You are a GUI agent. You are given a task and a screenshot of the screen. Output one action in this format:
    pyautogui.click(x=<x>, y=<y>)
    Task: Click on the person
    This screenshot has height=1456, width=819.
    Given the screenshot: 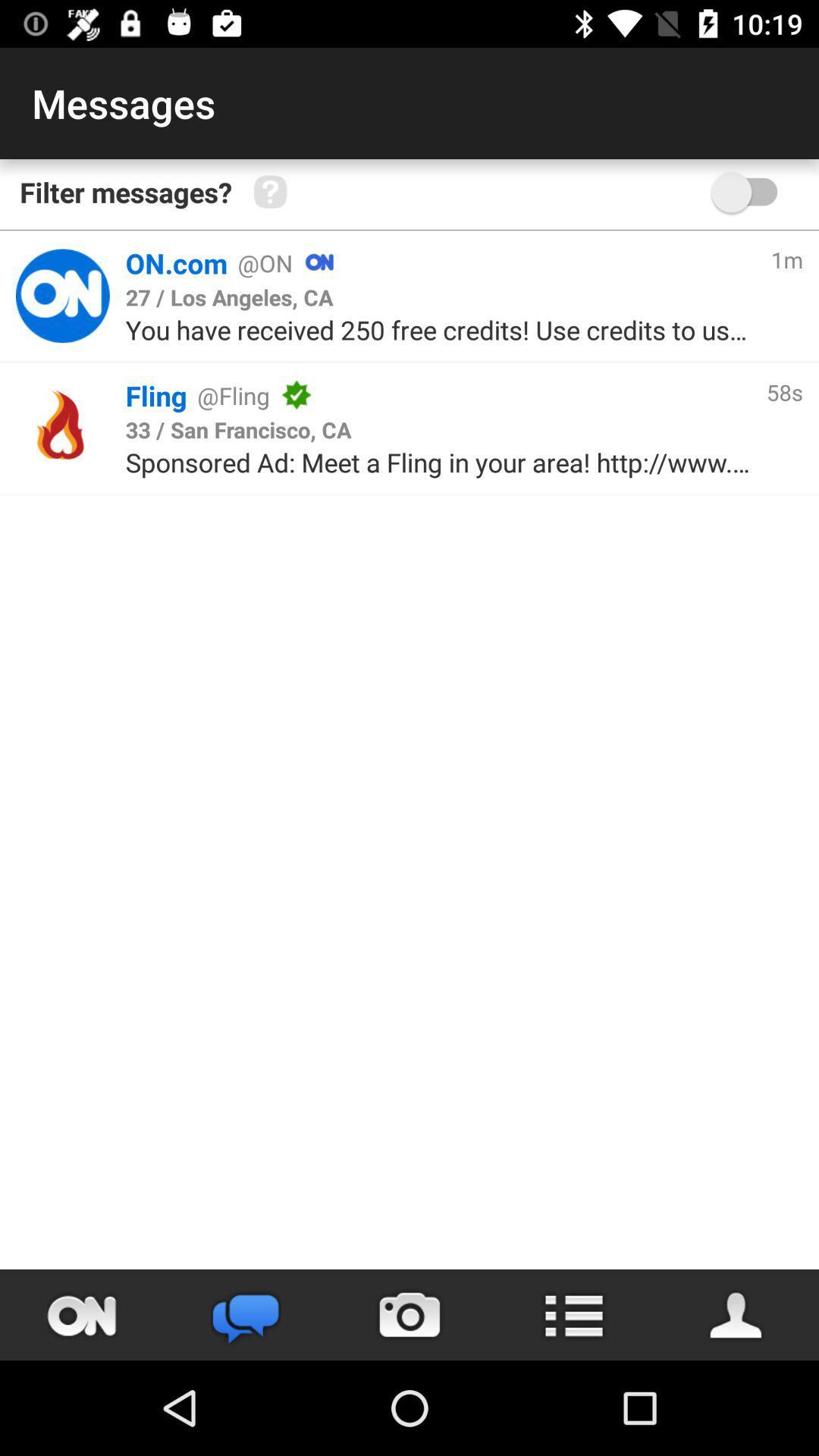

******

● Exercise task: Copy the records above line for line without changes, leaving out any pictures.

● Completed task:
You are a GUI agent. You are given a task and a screenshot of the screen. Output one action in this format:
    pyautogui.click(x=<x>, y=<y>)
    Task: Click on the person
    This screenshot has height=1456, width=819.
    Given the screenshot: 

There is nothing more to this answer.